Performative Aramono

(Interactive installation presented in 2020 at Chung Hsing Cultural and Creative Park, Taiwan, in collaboration with Earthing Way. Interactive design by Zone Sound Creative.)

Performative Aramono is a participatory installation that integrates historical origins and creative technologies. An acoustic environment that invites viewers to join and play with others, the project utilizes the sound of daily essential objects to explore sonic memories.

Created in cooperation with Earthing Way, a business dedicated to promoting Taiwanese daily essentials in Tau-Tiu-Tiann, the notion of Aramono—the original state of objects without decoration and polishing—is extended. The exhibition investigates sensory experience, memories, and aural events in everyday life. It explores the possibilities of houseware objects in the context of visual culture, to extend the viewer’s imagination.

After scanning a QR code, participants use an interactive webpage to communicate with the installation through their personal mobile devices, triggering audible and visible feedback. By transferring everyday essentials into a musical interface, participants and objects co-create a resonant sound field by means of the signal. This interactive system symbolizes the combination of different groups and also the convergence of group memory, which hopes to bring a unique experience to everyone with daily essentials and their resonances.

Virtual Confinement

(Participatory WebVR Experiment, 2020. Cardboard headset, projections. Co-produced by Mengtai Zhang and Po-Hao Chi, with interactive programming by Lo Jo-Yu. This project was supported by Transmedia Storytelling Initiative at MIT.)

Virtual Confinement is a project derived from the history of Internet addiction treatments in China since the 2000s. It portrays people who found themselves locked in a single room without an exit. The WebVR environment is set-up to recreate Tao Ran’s adaptation of Morita therapy in the Internet addiction camp, which routinely forced “Internet addicts” to stay alone and write in a diary to correct their minds and behaviors.

VR cardboard headsets provide the audience means to interact with the installation and each other via collective writings on a shared diary.

In this project, “addiction” becomes a metaphor of connectivity, which implies the phenomenon of pathologizing Internet relationships, representing a “trouble” set up by ourselves. It is an experience of solitude on the Web without Internet browsing, as a response to Sherry Turkle’s words: “We’re getting used to a new way of being alone together.”

Harmony in Precarity

(Wearable musical device composed of plastic pipe, PVC, and electronics. Musical interface, sonification program. 2021. Created in collaboration with Gu Mi Studio.)

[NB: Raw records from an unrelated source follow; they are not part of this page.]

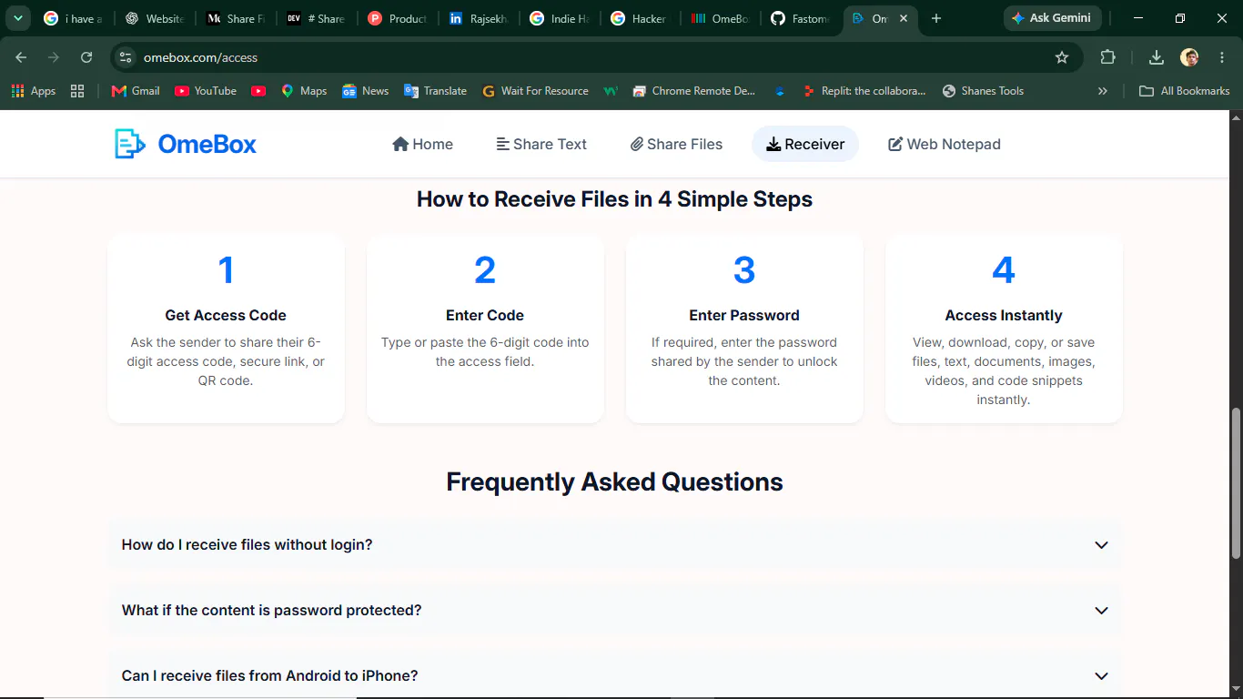Open the Share Files nav item
Viewport: 1243px width, 699px height.
(x=676, y=144)
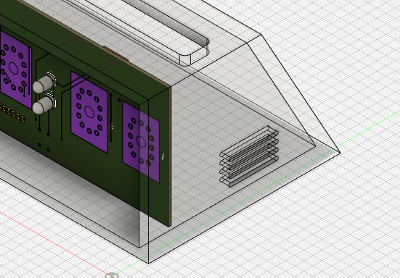Select the lower white LED on the board
The image size is (400, 278).
pyautogui.click(x=44, y=104)
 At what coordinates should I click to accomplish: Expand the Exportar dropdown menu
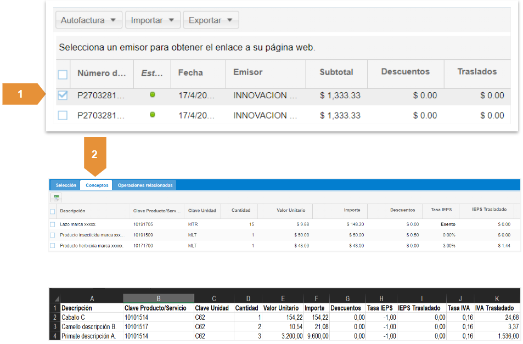[210, 20]
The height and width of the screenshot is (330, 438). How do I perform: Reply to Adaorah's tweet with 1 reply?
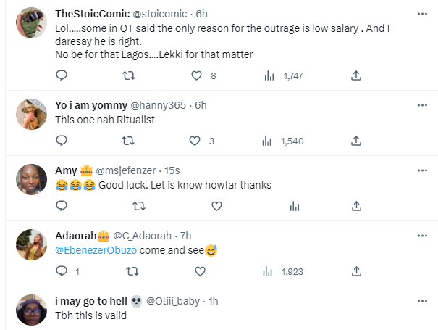62,271
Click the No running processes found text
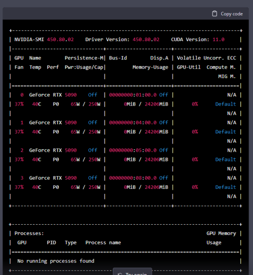Screen dimensions: 253x275 tap(56, 261)
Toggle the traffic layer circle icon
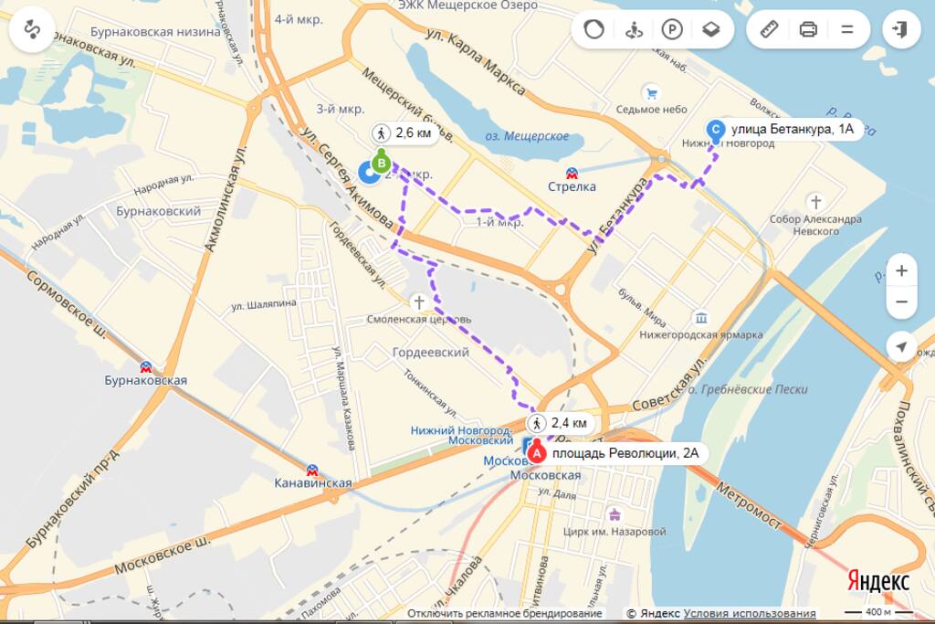 coord(594,28)
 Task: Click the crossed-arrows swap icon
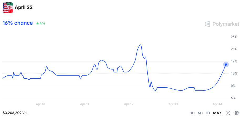click(228, 113)
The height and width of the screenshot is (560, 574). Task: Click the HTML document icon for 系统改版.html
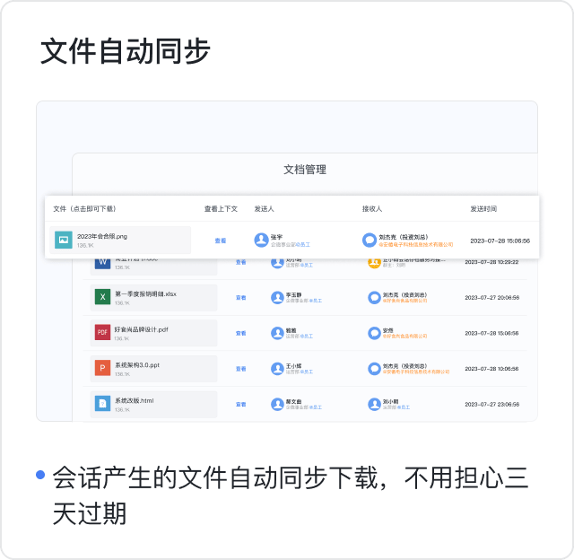(102, 405)
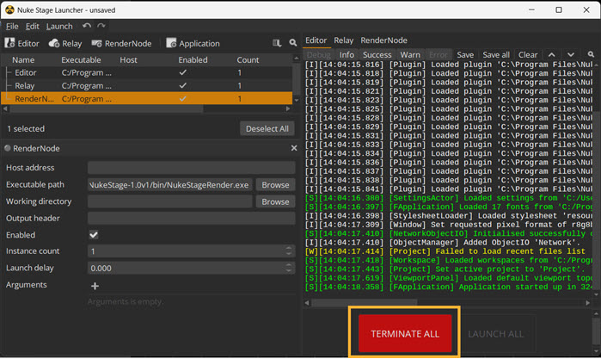The width and height of the screenshot is (601, 359).
Task: Close the RenderNode properties panel
Action: [293, 148]
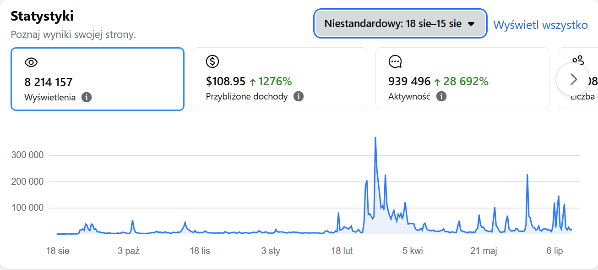Click the 18 lut date on axis
598x270 pixels.
[342, 251]
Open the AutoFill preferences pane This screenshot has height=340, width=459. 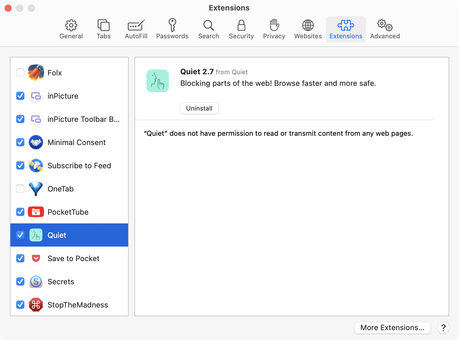[136, 29]
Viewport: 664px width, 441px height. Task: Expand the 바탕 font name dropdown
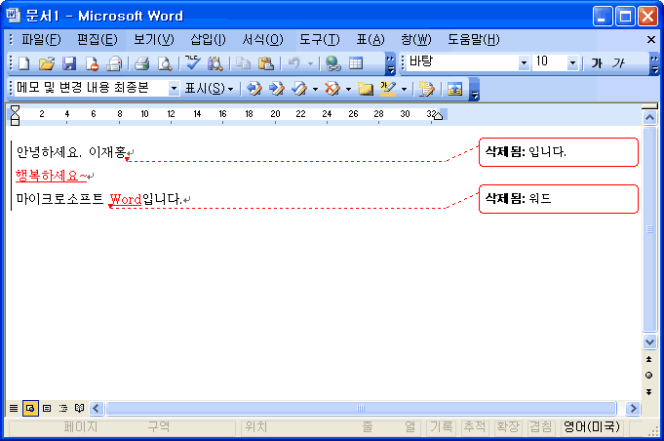click(524, 62)
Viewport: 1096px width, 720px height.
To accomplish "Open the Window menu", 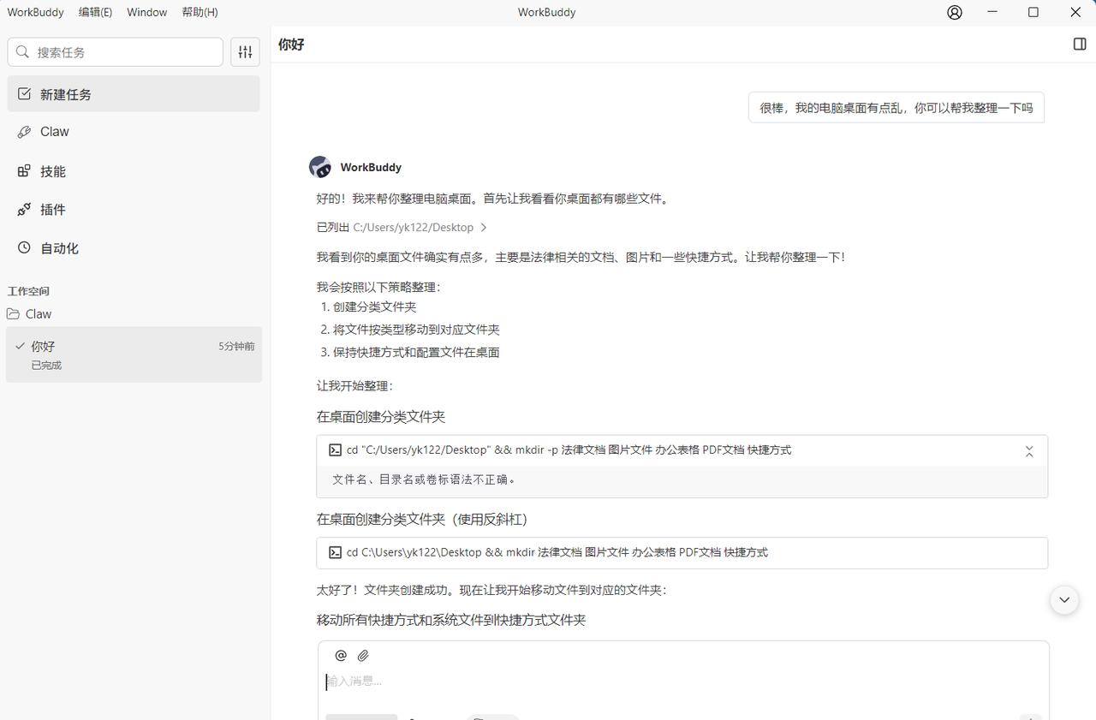I will [146, 12].
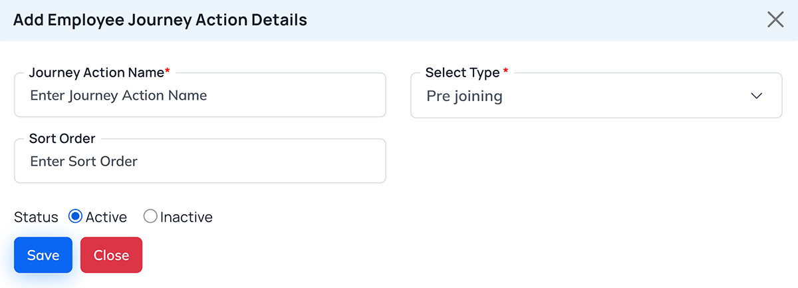Click the Select Type label text
Image resolution: width=798 pixels, height=288 pixels.
[x=462, y=72]
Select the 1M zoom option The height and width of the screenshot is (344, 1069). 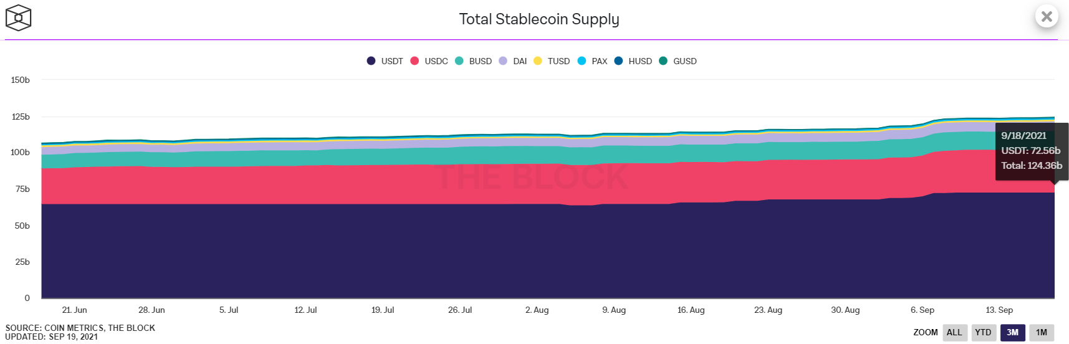point(1042,333)
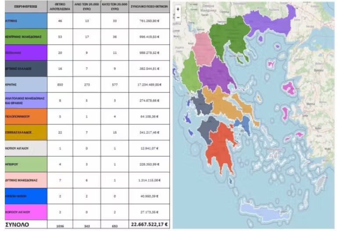Select the ΘΕΤΙΚΟ ΑΠΟΤΕΛΕΣΜΑ column header
This screenshot has width=337, height=231.
pos(60,7)
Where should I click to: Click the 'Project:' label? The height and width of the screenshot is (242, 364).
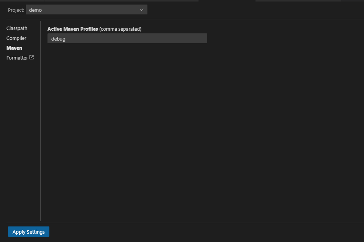(x=16, y=10)
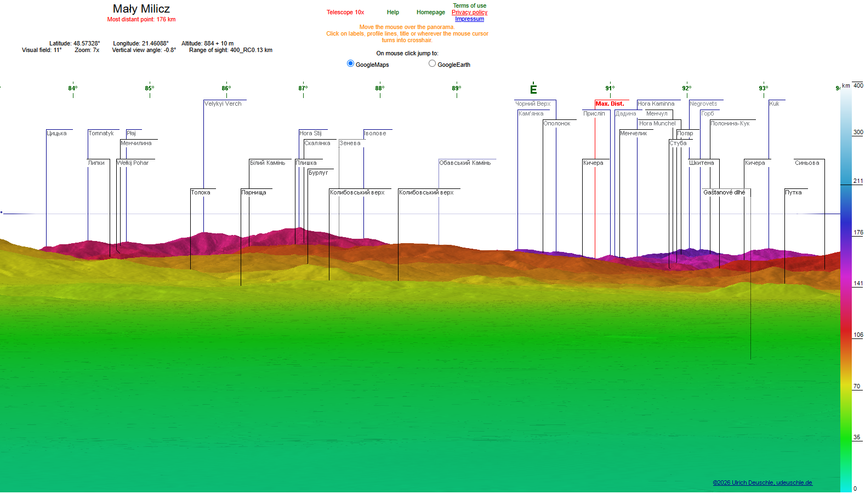Click the green E compass marker

[x=533, y=89]
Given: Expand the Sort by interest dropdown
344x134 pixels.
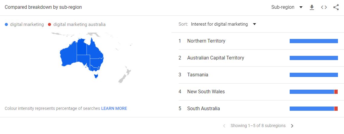Looking at the screenshot, I should (224, 24).
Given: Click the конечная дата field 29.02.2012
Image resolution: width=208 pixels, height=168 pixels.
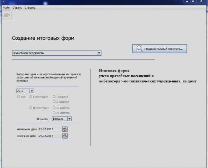Looking at the screenshot, I should [x=50, y=136].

Harmony in Precarity is an augmented acoustic device that explores unfamiliar moments in microgravity. The rootless state in parabolas is a metaphor and generative method for “precarity,” which is defined as “depending on the will or pleasure of another” and comes from the Latin for prayer. Precarity is everywhere, it seems. Perhaps it is, as Anna Lowenhaupt Tsing writes, “the condition of our time.” It is also the defining feature of an entire class of people, the precariat. Po-Hao Chi regards the precarious spatiality in microgravity as an emerging form of sonic thought and imagination associated with space exploration.

The acoustic device functions both as a wearable medium that reacts to the operator’s body dynamic and as an autonomous device with weightlessness. It simulates a “rainstick,” an ancient musical instrument used by natives of South America to summon wind and rain and avoid drought. With multiple stick-piezo connected to extended springs inside plastic tubes as a contact microphone, the system captures piezoelectric signals when particles hit and transmits vibrations and collisions of fragmented debris inside the device to a customized sonification program during weightless periods.